Cette formation a été cette belle initiative citoyenne locale collective qui sûrement sera suivi par une dynamique locale (nous en sommes sur!).
vendredi 31 octobre 2008
VERS UN CENTRE DE LA DIVERSITE, DE L’INCLUSION ET DE LA PARTICIPATION DE LA JEUNESSE (C.D.I.PA.J).
- « La Promotion du rôle positif des jeunes migrants : économique, politique, culturel et démographique sous toutes ses formes et la défense de leur présence et leur visibilité dans la société européenne ».
- Promouvoir la citoyenneté par la participation des jeunes à la vie locale, nationale et européenne.

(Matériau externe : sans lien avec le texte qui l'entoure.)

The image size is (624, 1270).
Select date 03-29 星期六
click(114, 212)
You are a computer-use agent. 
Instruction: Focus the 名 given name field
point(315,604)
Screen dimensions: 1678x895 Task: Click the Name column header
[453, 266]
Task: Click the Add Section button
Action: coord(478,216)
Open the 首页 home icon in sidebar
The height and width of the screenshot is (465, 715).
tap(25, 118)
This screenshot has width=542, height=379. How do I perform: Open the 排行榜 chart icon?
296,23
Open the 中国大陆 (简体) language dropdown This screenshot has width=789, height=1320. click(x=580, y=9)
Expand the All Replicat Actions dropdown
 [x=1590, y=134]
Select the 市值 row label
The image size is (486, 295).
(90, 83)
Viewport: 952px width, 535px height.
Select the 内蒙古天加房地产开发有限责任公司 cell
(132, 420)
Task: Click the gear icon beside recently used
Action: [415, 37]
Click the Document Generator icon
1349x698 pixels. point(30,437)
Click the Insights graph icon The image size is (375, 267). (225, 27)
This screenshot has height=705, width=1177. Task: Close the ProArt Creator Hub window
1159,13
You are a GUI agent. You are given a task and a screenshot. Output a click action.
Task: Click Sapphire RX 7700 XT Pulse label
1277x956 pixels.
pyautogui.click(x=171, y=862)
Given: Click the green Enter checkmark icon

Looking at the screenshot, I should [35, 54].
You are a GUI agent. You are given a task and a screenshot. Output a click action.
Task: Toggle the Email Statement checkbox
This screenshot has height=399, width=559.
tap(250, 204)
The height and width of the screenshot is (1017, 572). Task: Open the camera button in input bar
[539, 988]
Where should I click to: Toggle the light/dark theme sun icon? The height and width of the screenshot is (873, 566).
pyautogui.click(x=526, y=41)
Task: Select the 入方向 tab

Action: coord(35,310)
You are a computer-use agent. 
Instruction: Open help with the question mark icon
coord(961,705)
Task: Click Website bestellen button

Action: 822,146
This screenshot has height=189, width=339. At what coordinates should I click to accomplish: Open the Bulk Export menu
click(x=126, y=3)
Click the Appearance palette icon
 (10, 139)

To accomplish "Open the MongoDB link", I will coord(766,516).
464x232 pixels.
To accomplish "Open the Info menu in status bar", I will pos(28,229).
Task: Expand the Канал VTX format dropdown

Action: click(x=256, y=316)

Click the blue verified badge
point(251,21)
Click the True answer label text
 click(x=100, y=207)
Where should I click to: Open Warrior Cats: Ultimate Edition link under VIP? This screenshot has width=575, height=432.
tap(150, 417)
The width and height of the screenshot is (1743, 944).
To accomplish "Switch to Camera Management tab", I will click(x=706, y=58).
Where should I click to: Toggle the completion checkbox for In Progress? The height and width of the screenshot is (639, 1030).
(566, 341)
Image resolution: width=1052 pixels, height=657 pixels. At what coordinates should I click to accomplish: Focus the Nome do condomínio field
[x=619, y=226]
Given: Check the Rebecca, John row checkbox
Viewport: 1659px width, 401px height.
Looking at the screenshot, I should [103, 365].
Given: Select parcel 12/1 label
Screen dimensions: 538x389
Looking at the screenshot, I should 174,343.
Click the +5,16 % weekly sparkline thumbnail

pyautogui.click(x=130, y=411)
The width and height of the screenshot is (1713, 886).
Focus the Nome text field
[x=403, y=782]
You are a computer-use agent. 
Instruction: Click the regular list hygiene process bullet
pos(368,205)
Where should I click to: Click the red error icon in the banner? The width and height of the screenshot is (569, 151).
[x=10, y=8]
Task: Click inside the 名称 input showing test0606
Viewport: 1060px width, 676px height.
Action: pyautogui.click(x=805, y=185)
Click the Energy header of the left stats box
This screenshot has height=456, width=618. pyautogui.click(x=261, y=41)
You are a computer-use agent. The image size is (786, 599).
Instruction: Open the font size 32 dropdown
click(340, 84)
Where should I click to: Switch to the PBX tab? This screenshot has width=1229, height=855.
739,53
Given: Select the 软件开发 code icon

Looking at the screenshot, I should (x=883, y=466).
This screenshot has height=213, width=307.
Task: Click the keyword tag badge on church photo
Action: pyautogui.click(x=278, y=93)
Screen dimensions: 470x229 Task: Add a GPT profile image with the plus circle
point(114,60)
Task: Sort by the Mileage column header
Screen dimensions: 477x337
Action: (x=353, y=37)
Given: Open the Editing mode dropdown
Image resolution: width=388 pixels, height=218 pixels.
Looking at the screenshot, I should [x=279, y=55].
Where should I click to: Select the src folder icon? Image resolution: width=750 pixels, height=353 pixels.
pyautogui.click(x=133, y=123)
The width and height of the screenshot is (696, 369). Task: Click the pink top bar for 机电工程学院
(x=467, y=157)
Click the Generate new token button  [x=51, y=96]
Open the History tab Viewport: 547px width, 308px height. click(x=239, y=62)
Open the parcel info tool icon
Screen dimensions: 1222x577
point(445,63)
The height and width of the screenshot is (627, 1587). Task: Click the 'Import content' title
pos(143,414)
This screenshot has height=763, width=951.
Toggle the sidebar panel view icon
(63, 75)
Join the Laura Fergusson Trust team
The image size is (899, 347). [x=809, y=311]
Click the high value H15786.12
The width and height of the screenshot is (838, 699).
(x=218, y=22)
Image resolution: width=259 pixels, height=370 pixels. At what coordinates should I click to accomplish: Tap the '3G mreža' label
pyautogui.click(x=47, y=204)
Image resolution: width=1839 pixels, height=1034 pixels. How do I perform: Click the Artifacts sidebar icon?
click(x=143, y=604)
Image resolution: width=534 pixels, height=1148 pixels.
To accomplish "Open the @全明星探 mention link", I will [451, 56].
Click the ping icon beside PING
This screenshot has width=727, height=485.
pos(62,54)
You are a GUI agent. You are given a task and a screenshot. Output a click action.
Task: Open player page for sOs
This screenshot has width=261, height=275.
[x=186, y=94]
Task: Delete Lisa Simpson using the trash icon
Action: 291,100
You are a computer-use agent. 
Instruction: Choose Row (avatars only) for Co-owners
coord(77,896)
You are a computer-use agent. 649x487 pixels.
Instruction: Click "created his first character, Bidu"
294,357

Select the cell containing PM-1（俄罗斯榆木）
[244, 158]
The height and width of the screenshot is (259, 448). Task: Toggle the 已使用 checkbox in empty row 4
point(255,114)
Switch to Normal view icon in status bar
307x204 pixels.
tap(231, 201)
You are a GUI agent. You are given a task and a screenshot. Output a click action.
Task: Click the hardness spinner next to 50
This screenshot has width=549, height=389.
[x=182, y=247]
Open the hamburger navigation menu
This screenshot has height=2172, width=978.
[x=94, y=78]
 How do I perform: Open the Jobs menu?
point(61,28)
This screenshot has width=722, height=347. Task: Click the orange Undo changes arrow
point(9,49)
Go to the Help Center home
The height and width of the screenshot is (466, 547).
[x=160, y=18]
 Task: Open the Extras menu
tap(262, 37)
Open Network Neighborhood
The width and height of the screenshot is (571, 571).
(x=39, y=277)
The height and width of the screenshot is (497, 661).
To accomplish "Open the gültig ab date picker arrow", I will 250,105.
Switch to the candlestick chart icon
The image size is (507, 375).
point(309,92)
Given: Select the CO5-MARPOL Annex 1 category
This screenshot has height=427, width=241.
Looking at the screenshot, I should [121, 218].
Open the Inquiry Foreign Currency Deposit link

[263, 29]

- Faire connaître les réalisations et les initiatives des collectivités locales liées à la participation des jeunes ainsi que les échanges d’expériences innovantes et des bonnes pratiques en matière d’inclusion et de participation des jeunes.
- Informer les acteurs du Bas Rhin et de ces alentours sur le potentiel des programmes de jeunesse européens pour le travail de jeunesse en faveur du dialogue interculturel et interreligieux, de cohésion sociale, de participation et le développement des politiques jeunesses ;
- Développer les compétences des acteurs du Bas Rhin et de ces alentours (et notamment les jeunes) en matière de conception et de réalisation d’activités éducatives non formelles pour la jeunesse fondées sur l’apprentissage interculturel,
- Organiser des conférences, séminaires, stage de formation, cycles d'études et colloques sur différents sujets intéressant la diversité, le dialogue interculturel et interreligieux, l’éducation aux droits de l’homme avec les jeunes et la participation des jeunes en général et tous particulièrement ceux issus de l’immigration ou des minorités, afin de lutter contre les discriminations, et de faire face aux préjugés et des représentations négatives dénués de fondement et de créer une atmosphère de tolérance, propice à une compréhension mutuelle et à un rapprochement entre les composantes de notre société.